ASSIGNMENT 1 → In the news report about the three women's funerals, transcribe the stretch from "Two of the three" through "services this week.".
ASSIGNMENT 2 → Translate this sentence from the news report about the three women's funerals into Spanish: "The funerals for Jackson and Johnson were held Tuesday while Arthur’s service is today."
ASSIGNMENT 3 → Write the next few paragraphs of the news report about the three women's funerals, picking up after its final sentence.

PAGE EXTRACT →
************
Two of the three women who died while on the way to a revival service last week were laid to rest Tuesday. The third funeral is taking place today.
Lighthouse of Jesus Christ Bishop Floyd Knowlin watched last Wednesday night as the three members of his congregation died in a traffic accident on Highway 17A in Jamestown.
On Sunday, he began the long task of trying to help his congregation heal from the tragedy.
It was the first of four services this week.
Most of the Sunday service at the church, located on Johnson Road, was spent in praise and worship as the members prayed for God’s guidance.
While the service was a remembrance of all three women who died — Edith Jackson, 55, Angie Arthur, 45, both of Georgetown, and Loris resident Melvira Johnson, 51 — they had separate funerals this week.
The funerals for Jackson and Johnson were held Tuesday while Arthur’s service is today.
************
INFORMATION SUPPLIED →
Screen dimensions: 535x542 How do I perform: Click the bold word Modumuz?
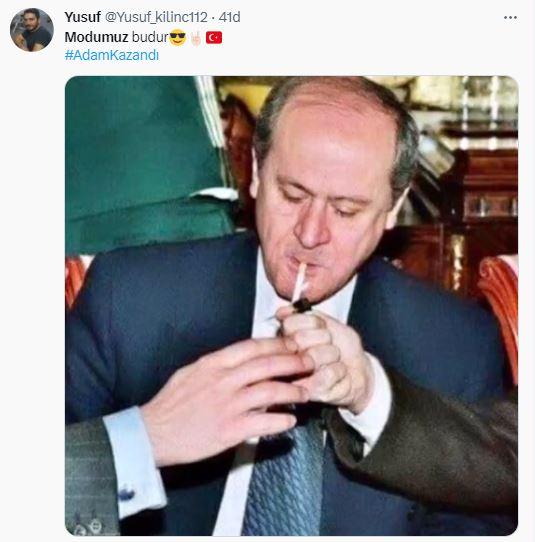[x=96, y=37]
************
RESPONSE 1 →
Two of the three women who died while on the way to a revival service last week were laid to rest Tuesday. The third funeral is taking place today.
Lighthouse of Jesus Christ Bishop Floyd Knowlin watched last Wednesday night as the three members of his congregation died in a traffic accident on Highway 17A in Jamestown.
On Sunday, he began the long task of trying to help his congregation heal from the tragedy.
It was the first of four services this week.

RESPONSE 2 → Los funerales de Jackson y Johnson se celebraron el martes, mientras que el servicio de Arthur es hoy.

RESPONSE 3 →
All three women were in an SUV. Also in that vehicle was Arthur’s husband, Johnny. He was badly injured, and was still at the Medical University hospital Tuesday. He has broken bones and his liver was punctured, according to Knowlin.
On Sunday, Knowlin said Mr. Arthur “has come a long way.” He said at first his chances of survival were slim but now doctors “have great hope” he will recover.
The tragedy occurred at about 7:30 p.m. Wednesday while many members of the church were en route to a church in Russellville near St. Stephen. Knowlin and nine other members of his church were in a van in front of the SUV.
Knowlin said a passing car hit the utility trailer the van was pulling which led to a five-car wreck.
Steven Morse, 36, of Jamestown was the driver of another car involved in the crash. He died from body trauma, Berkeley County Coroner Bill Salisbury said.
The S.C. Highway Patrol has not yet completed its investigation. They said they don't know how long that process will take.
Knowlin — who said he received more than 3,000 calls just on Thursday — said when the accident occurred his daughter and a male church member worked to get Mr. Arthur out of the SUV which caught fire but it was too late to save the three women.
He said he watched in horror as the women — all part of the Lighthouse Women’s Choir — perished.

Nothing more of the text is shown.